▸ **WHAT IS BEING ASKED**:
Copy out the listing below word for word, every line of it.

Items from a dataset
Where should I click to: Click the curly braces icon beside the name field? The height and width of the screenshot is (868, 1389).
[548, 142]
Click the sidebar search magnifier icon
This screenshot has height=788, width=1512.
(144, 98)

▸ **FULL RESPONSE**:
Where should I click to: Click the curly braces icon beside the name field? The height and width of the screenshot is (868, 1389).
[548, 142]
Click the sidebar search magnifier icon
This screenshot has height=788, width=1512.
(144, 98)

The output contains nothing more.